[[ Data for processing, beginning ]]

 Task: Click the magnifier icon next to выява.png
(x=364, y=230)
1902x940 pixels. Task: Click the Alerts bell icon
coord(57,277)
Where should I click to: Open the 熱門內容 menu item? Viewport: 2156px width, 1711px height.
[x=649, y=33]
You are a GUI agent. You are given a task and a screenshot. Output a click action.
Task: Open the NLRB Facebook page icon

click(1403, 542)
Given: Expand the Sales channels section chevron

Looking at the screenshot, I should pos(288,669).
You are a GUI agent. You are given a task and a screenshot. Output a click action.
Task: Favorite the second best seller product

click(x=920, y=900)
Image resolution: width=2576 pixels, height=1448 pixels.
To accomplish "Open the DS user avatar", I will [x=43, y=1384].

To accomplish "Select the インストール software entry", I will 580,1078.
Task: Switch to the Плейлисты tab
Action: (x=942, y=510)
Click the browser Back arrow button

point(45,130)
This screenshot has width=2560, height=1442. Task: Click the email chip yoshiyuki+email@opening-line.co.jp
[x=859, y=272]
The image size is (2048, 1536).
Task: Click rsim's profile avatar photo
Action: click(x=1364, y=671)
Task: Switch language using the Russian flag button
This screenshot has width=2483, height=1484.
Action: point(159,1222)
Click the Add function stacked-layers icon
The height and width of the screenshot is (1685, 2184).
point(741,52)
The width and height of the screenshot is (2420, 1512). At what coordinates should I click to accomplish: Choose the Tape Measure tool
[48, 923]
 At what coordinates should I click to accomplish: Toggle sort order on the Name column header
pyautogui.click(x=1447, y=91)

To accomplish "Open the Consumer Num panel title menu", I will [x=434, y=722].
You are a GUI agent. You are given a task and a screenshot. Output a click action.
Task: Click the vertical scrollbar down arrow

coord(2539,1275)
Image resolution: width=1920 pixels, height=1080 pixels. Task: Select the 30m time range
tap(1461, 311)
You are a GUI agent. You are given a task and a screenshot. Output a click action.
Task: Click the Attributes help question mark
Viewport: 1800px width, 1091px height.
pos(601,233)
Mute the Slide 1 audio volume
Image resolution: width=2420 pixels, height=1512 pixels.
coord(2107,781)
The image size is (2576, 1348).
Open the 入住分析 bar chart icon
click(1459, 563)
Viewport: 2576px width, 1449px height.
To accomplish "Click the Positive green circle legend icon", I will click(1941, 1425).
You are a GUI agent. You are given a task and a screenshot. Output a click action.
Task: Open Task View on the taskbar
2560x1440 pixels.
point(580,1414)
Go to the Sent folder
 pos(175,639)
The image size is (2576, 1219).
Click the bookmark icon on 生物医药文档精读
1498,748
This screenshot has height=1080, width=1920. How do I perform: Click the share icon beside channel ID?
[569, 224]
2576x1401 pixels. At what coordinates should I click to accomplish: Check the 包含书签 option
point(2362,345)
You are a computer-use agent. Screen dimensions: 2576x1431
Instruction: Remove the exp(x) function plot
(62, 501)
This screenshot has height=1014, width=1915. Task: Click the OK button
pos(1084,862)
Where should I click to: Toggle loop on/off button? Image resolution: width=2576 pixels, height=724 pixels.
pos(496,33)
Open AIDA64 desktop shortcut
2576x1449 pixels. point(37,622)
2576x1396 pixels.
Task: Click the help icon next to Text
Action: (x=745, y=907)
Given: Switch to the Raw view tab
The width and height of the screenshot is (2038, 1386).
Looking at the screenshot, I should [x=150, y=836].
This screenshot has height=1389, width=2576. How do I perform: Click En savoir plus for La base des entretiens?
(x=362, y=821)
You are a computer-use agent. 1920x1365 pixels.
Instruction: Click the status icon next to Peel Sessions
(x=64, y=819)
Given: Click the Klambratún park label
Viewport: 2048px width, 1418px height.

[[ Data for processing, end ]]

### Exercise description:
An identical copy of the entries above is the expected result.

### Result of the task:
 Task: Click the magnifier icon next to выява.png
(x=364, y=230)
1902x940 pixels. Task: Click the Alerts bell icon
coord(57,277)
Where should I click to: Open the 熱門內容 menu item? Viewport: 2156px width, 1711px height.
[x=649, y=33]
You are a GUI agent. You are given a task and a screenshot. Output a click action.
Task: Open the NLRB Facebook page icon

click(1403, 542)
Given: Expand the Sales channels section chevron

Looking at the screenshot, I should pos(288,669).
You are a GUI agent. You are given a task and a screenshot. Output a click action.
Task: Favorite the second best seller product

click(x=920, y=900)
Image resolution: width=2576 pixels, height=1448 pixels.
To accomplish "Open the DS user avatar", I will [x=43, y=1384].

To accomplish "Select the インストール software entry", I will 580,1078.
Task: Switch to the Плейлисты tab
Action: (x=942, y=510)
Click the browser Back arrow button

point(45,130)
This screenshot has width=2560, height=1442. Task: Click the email chip yoshiyuki+email@opening-line.co.jp
[x=859, y=272]
The image size is (2048, 1536).
Task: Click rsim's profile avatar photo
Action: click(x=1364, y=671)
Task: Switch language using the Russian flag button
This screenshot has width=2483, height=1484.
Action: point(159,1222)
Click the Add function stacked-layers icon
The height and width of the screenshot is (1685, 2184).
point(741,52)
The width and height of the screenshot is (2420, 1512). At what coordinates should I click to accomplish: Choose the Tape Measure tool
[48, 923]
 At what coordinates should I click to accomplish: Toggle sort order on the Name column header
pyautogui.click(x=1447, y=91)

To accomplish "Open the Consumer Num panel title menu", I will [x=434, y=722].
You are a GUI agent. You are given a task and a screenshot. Output a click action.
Task: Click the vertical scrollbar down arrow

coord(2539,1275)
Image resolution: width=1920 pixels, height=1080 pixels. Task: Select the 30m time range
tap(1461, 311)
You are a GUI agent. You are given a task and a screenshot. Output a click action.
Task: Click the Attributes help question mark
Viewport: 1800px width, 1091px height.
pos(601,233)
Mute the Slide 1 audio volume
Image resolution: width=2420 pixels, height=1512 pixels.
coord(2107,781)
The image size is (2576, 1348).
Open the 入住分析 bar chart icon
click(1459, 563)
Viewport: 2576px width, 1449px height.
To accomplish "Click the Positive green circle legend icon", I will click(1941, 1425).
You are a GUI agent. You are given a task and a screenshot. Output a click action.
Task: Open Task View on the taskbar
2560x1440 pixels.
point(580,1414)
Go to the Sent folder
 pos(175,639)
The image size is (2576, 1219).
Click the bookmark icon on 生物医药文档精读
1498,748
This screenshot has height=1080, width=1920. How do I perform: Click the share icon beside channel ID?
[569, 224]
2576x1401 pixels. At what coordinates should I click to accomplish: Check the 包含书签 option
point(2362,345)
You are a computer-use agent. Screen dimensions: 2576x1431
Instruction: Remove the exp(x) function plot
(62, 501)
This screenshot has height=1014, width=1915. Task: Click the OK button
pos(1084,862)
Where should I click to: Toggle loop on/off button? Image resolution: width=2576 pixels, height=724 pixels.
pos(496,33)
Open AIDA64 desktop shortcut
2576x1449 pixels. point(37,622)
2576x1396 pixels.
Task: Click the help icon next to Text
Action: (x=745, y=907)
Given: Switch to the Raw view tab
The width and height of the screenshot is (2038, 1386).
Looking at the screenshot, I should [x=150, y=836].
This screenshot has height=1389, width=2576. How do I perform: Click En savoir plus for La base des entretiens?
(x=362, y=821)
You are a computer-use agent. 1920x1365 pixels.
Instruction: Click the status icon next to Peel Sessions
(x=64, y=819)
Given: Click the Klambratún park label
Viewport: 2048px width, 1418px height.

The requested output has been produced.